Poetry: Identification, Entity Recognition, and Retrieval

This page describes the datasets made available by John Foley's dissertation work: Poetry: Identification, Entity Recognition, and Retrieval.

Citation Request

If you make use of the datasets provided, please cite the originating PhD dissertation.
@phdthesis{foley2019poetry,
  title    = {{Poetry: Identification, Entity Recognition, and Retrieval}},
  school   = {University of Massachusetts Amherst},
  author   = {Foley, John},
  year     = {2019}, 
}

Poetry Identification

id_datasets.jsonl

The poetry identification dataset contains a total of 2,772 pages labeled for genre. Each line in the downloadable file is formatted as a separate JSON object.

Data subsets

We treat this dataset as a binary classification dataset and segment it into three subsets. Look at the "use" key for the datasets within this larger set:

training
These 1466 pages were collected using a mix of techniques to find more positives. They are somewhat biased, as described in our work.
random
These 352 pages were collected randomly from the 50,000 INEX set, and best represent the prior probability of finding poetry.
generalization
These 954 pages were collected from 500 distinct books and were not used for training in our work.

Data Fields

Below we present a part of the first line of this file in order to illustrate the fields provided with this dataset.

{ 
  "book": "aceptadaoficialmente00gubirich", 
  "features": {"alphanum_letters": 0.9614711033, ...  "words_per_line_total": 235.0}, 
  "page": 356,
  "poetry": true,
  "tags": ["POETRY"],
  "use": "generalization",
  "words": "HOMENAJE\t..."
}

Poetry 50K

poetry50k.dedup.jsonl.gz (439 MiB)

This is a collection of 847,985 scanned pages that were identified to contain poetry. This file contains the 570,930 unique poems found.

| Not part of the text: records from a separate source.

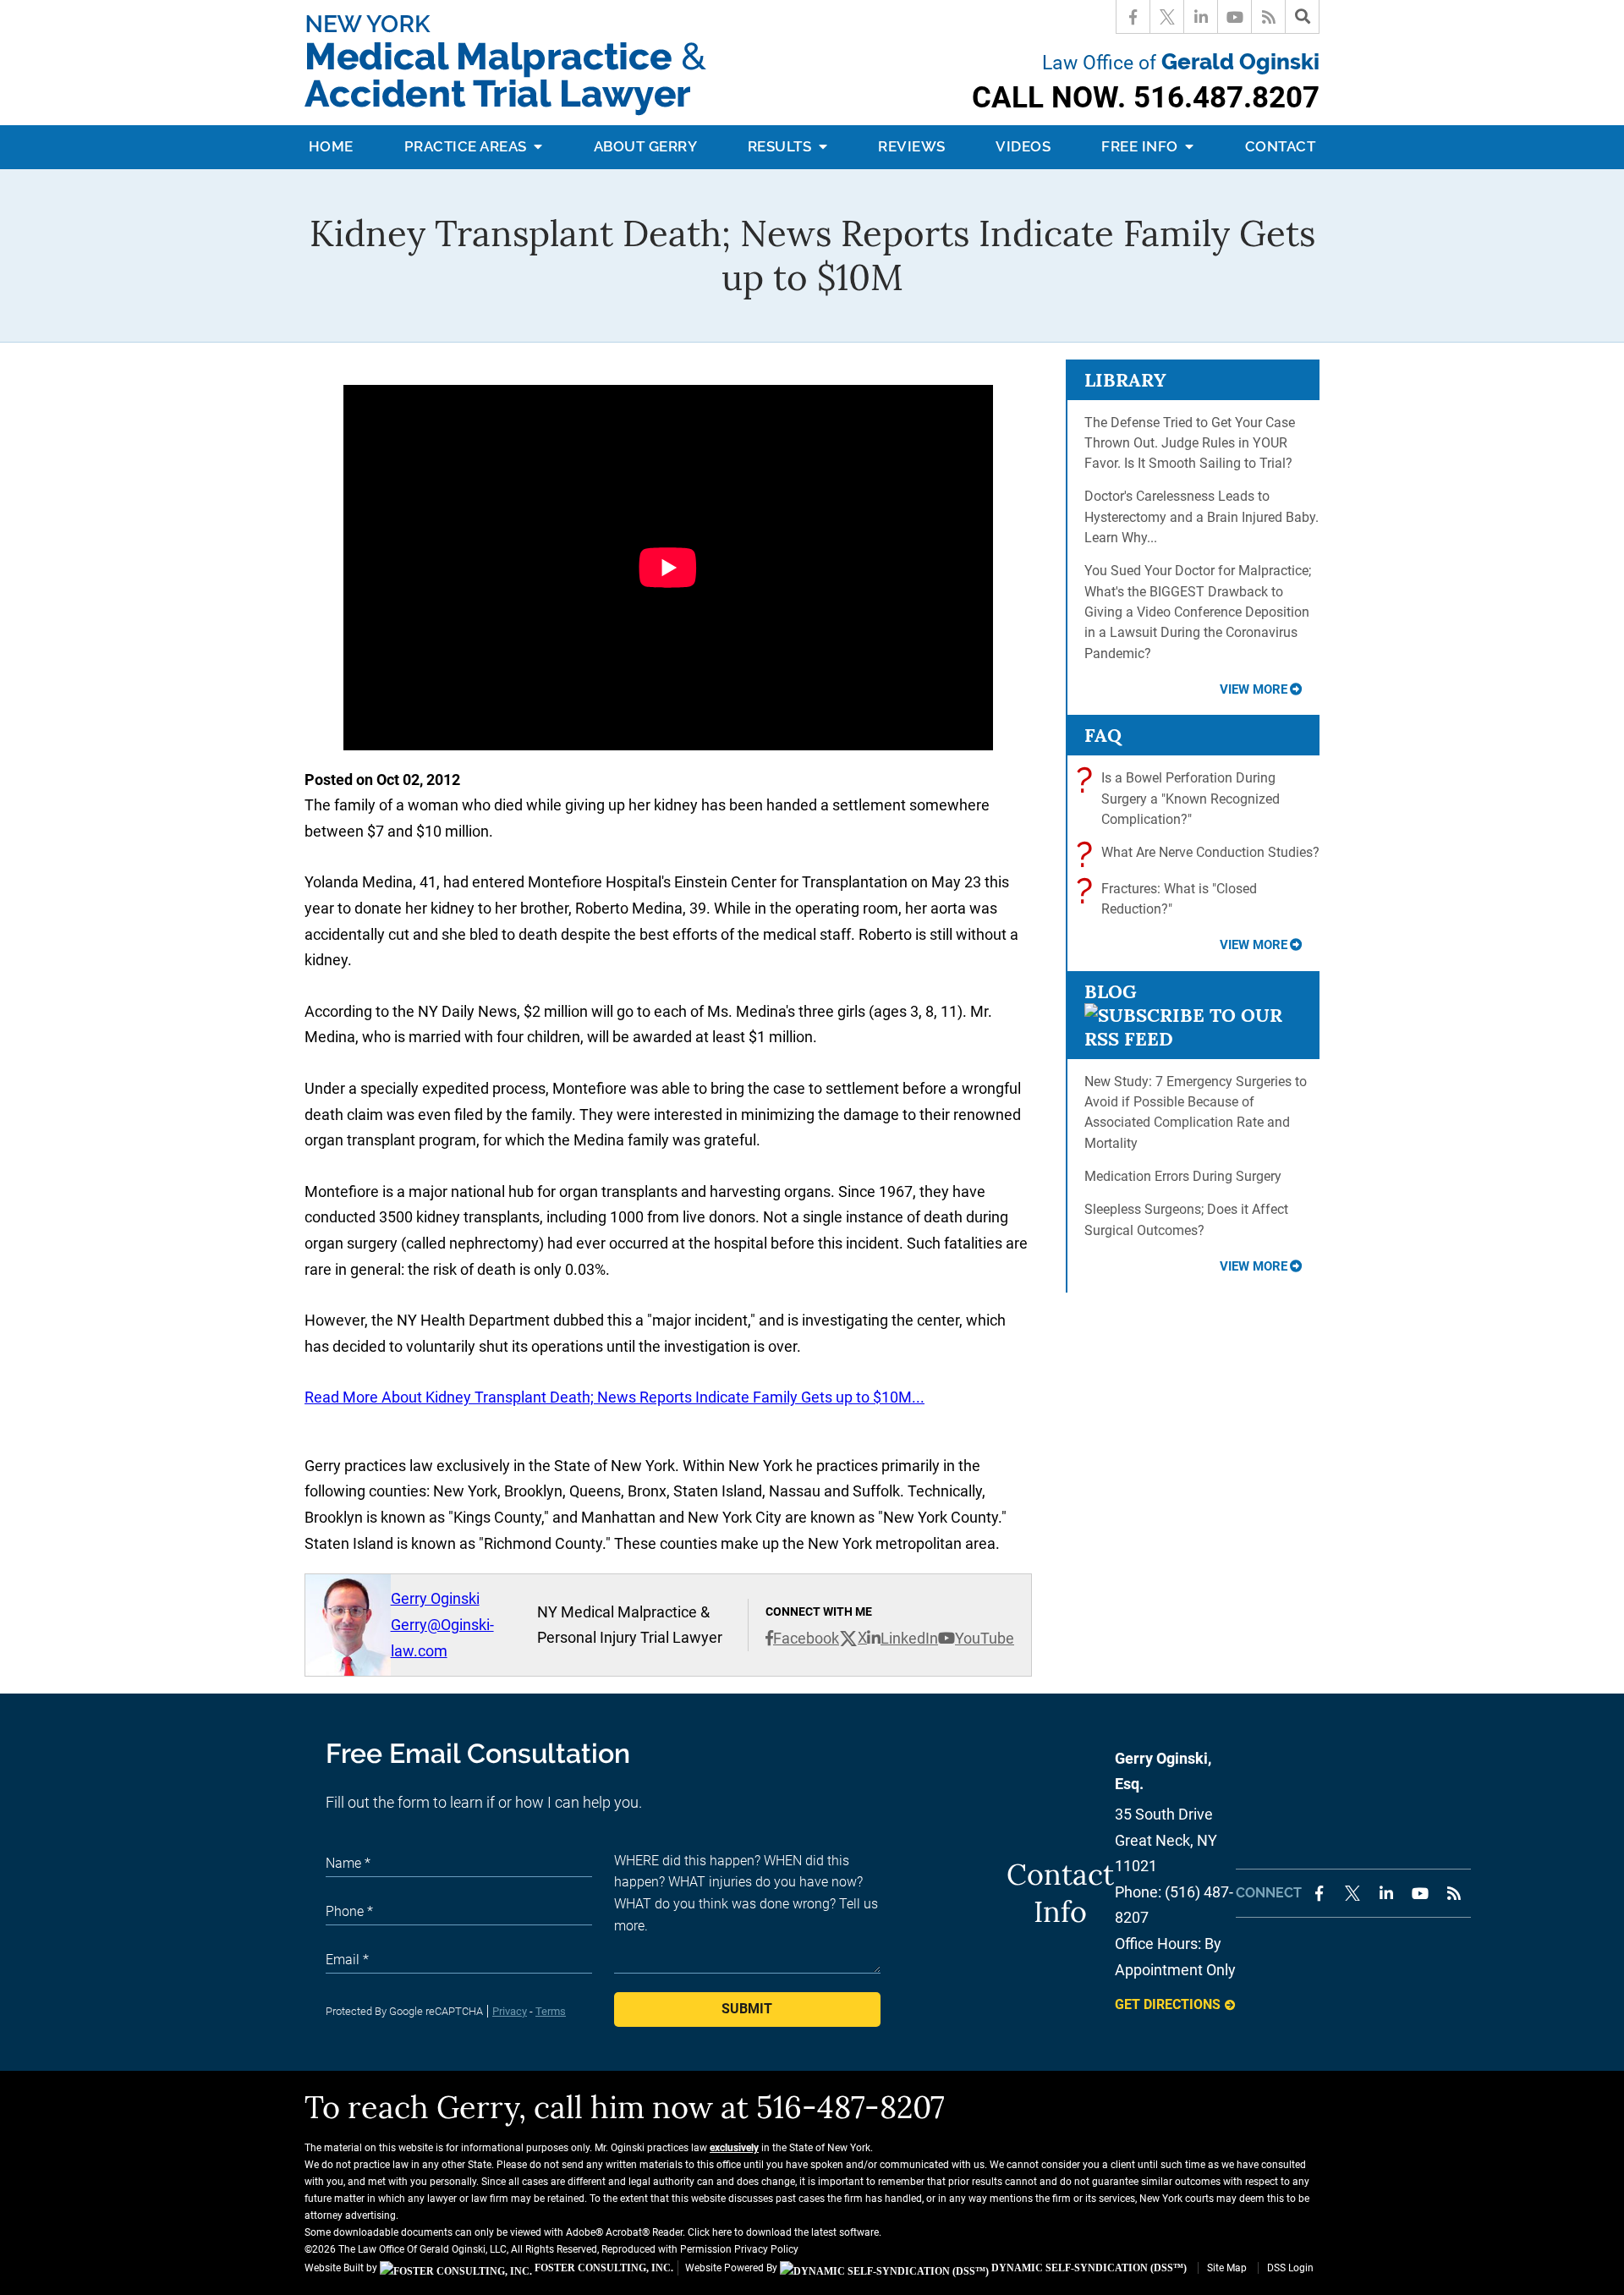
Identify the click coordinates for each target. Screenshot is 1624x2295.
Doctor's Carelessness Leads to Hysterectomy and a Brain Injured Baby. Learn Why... (1201, 517)
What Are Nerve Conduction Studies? (1202, 854)
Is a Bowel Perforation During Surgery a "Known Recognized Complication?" (1182, 797)
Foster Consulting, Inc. (602, 2268)
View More (1253, 689)
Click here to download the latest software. (784, 2232)
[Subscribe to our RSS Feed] (1192, 1039)
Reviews (912, 146)
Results (781, 146)
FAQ (1103, 735)
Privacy (509, 2011)
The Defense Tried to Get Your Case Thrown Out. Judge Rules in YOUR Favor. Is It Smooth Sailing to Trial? (1189, 443)
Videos (1023, 146)
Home (331, 146)
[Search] (1303, 17)
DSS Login (1290, 2268)
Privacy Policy (766, 2249)
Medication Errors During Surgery (1182, 1176)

Due to dramatically improving our duplicate detection code, results in the dissertation are presented on a slightly larger collection of 598,333 unique pages. We are in the process of re-evaluating retrieval results claims, but expect to find no significant differences.

Data Fields

Below we present a part of a random line of this file in order to illustrate the fields provided with this dataset.

{ 
  "book": "whitewingsyachti00blaciala", 
  "duplicates": [
    "whitewingsyachti00blaciala/232",
    "blackwoodsmagazi33edinuoft/692",
    ...
    "goldenleavesfrom00howsuoft/534"
    ],
  "page": 232,
  "score": 0.5833,
  "features": {"alphanum_letters": 0.9374, ...  "words_per_line_total": 235.0}, 
  "text": "HIDDEN\tSPRINGS\t227\n..."
}

Poetry Named Entity Recognition

TBD: Dump SQLite3 database to something more standard.

Send an email to jfoley@cs.umass.edu to get this page updated faster!

Poetry Retrieval

Our retrieval dataset is available in TREC Query-Relevance (qrel) Format. The corpora used was our Poetry 50K dataset, available above.

The following judgment files present 1,347 crowdsourced relevance judgments and adjudication from when annotators disagreed on whether or not the document represented poetry or not.

mturk.max.qrel
This represents qrels created from the most optmistic annotator: if any thought it was relevant, this reflects relevance.
mturk.min.qrel
This represents qrels created from the most pessimistic annotator: if any thought it was not-relevant, this reflects that non-relevance.

These documents contain four standard columns: the query id, an unused column, the document id, and the relevance judgment.

  satire 0 songsofpress00millrich/103 2
  satire 0 cabinetofpoetryc05pratuoft/332 0
  satire 0 cabinetofpoetryc05pratuoft/327 1
  satire 0 introductiontosh00fleauoft/113 2
  satire 0 angelandtheking00wilsrich/205 -1

Consider using software such as trec_eval to evaluate retrieval systems with these files.